TASK DESCRIPTION:
Quote the entries below from the line with "Image resolution: width=596" through the line with "Task: Select the 1W weekly interval", both ends included, and only those lines.

------------------------------------------------

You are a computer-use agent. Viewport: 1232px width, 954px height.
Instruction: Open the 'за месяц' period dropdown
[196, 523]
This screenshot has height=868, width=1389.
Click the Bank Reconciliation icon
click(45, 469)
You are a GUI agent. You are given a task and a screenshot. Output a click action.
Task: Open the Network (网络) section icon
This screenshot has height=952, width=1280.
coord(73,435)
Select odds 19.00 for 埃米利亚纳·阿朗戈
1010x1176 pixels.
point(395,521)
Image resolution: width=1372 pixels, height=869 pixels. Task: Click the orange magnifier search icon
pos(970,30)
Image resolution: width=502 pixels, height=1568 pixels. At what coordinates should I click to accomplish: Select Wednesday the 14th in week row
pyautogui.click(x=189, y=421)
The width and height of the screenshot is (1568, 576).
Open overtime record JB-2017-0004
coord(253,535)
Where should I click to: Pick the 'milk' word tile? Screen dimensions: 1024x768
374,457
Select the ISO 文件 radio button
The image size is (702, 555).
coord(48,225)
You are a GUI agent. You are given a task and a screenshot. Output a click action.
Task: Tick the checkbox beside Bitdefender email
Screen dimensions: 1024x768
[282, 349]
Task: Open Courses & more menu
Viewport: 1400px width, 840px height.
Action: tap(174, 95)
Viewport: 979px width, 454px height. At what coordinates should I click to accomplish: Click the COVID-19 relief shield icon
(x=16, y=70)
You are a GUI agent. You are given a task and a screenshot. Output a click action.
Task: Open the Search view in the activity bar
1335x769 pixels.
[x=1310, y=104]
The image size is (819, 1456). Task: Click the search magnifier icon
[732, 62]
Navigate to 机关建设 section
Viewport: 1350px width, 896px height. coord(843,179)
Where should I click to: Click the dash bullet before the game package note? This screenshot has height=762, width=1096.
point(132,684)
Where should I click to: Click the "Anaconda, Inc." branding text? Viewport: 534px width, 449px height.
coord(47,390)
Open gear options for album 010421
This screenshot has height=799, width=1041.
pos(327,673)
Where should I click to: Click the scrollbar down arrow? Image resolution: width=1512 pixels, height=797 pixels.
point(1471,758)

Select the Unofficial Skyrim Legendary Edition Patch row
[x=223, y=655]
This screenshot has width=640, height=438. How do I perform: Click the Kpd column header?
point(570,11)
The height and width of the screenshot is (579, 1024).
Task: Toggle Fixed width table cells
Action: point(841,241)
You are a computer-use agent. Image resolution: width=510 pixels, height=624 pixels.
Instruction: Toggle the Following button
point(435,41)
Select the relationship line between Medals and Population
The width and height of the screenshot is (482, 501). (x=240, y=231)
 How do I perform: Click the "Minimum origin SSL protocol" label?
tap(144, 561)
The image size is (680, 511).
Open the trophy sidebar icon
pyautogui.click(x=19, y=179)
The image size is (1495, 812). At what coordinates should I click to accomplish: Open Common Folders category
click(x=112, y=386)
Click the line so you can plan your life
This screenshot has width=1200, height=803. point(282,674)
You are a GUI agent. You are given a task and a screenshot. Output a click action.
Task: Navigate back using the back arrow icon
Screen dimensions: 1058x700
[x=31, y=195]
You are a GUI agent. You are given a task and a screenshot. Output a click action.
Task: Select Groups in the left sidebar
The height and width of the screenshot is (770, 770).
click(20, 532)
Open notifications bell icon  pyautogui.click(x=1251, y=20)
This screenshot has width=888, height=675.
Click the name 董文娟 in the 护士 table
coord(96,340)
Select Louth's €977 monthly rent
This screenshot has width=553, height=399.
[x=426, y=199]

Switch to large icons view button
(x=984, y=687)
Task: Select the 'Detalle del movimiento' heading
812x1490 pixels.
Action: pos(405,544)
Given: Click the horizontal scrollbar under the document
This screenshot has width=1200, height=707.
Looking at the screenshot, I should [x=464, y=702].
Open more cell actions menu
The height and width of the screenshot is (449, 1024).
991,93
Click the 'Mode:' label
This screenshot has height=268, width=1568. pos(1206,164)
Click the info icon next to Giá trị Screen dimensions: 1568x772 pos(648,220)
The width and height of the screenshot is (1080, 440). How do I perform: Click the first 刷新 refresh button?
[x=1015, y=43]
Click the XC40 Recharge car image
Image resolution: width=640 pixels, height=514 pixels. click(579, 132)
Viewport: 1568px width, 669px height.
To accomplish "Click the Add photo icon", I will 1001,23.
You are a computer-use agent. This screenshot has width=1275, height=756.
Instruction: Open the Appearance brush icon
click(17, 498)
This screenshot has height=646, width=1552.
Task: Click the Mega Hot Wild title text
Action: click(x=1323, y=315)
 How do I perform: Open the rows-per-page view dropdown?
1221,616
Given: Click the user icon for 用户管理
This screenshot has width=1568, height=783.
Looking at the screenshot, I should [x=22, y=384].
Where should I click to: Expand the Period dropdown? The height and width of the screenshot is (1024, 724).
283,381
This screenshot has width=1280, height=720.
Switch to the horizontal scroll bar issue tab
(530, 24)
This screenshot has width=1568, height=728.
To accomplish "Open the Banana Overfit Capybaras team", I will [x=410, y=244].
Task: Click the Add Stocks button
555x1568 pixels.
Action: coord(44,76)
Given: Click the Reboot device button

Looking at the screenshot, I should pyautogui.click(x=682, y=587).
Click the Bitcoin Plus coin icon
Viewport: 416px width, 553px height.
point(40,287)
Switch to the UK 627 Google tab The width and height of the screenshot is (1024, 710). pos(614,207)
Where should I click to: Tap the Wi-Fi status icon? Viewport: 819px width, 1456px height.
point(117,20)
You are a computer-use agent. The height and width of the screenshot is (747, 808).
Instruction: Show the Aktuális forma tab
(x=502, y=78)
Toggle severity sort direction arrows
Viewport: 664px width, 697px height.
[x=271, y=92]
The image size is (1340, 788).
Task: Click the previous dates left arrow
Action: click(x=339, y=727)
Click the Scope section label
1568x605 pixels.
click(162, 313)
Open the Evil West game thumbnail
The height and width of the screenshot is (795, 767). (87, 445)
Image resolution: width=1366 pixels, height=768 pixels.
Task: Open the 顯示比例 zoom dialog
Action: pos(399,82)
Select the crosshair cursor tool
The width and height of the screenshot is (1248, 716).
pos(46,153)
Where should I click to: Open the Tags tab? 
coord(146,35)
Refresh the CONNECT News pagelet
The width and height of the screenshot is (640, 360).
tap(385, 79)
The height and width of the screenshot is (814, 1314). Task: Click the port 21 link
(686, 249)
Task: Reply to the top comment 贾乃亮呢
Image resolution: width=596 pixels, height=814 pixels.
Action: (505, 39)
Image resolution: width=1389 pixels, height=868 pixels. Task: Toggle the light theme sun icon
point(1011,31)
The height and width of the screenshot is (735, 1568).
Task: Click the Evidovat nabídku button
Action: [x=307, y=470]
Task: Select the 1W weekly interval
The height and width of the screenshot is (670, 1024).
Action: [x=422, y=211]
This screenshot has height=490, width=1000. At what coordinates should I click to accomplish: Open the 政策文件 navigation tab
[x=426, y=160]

------------------------------------------------

TASK RESULT:
Image resolution: width=596 pixels, height=814 pixels.
Action: (505, 39)
Image resolution: width=1389 pixels, height=868 pixels. Task: Toggle the light theme sun icon
point(1011,31)
The height and width of the screenshot is (735, 1568).
Task: Click the Evidovat nabídku button
Action: [x=307, y=470]
Task: Select the 1W weekly interval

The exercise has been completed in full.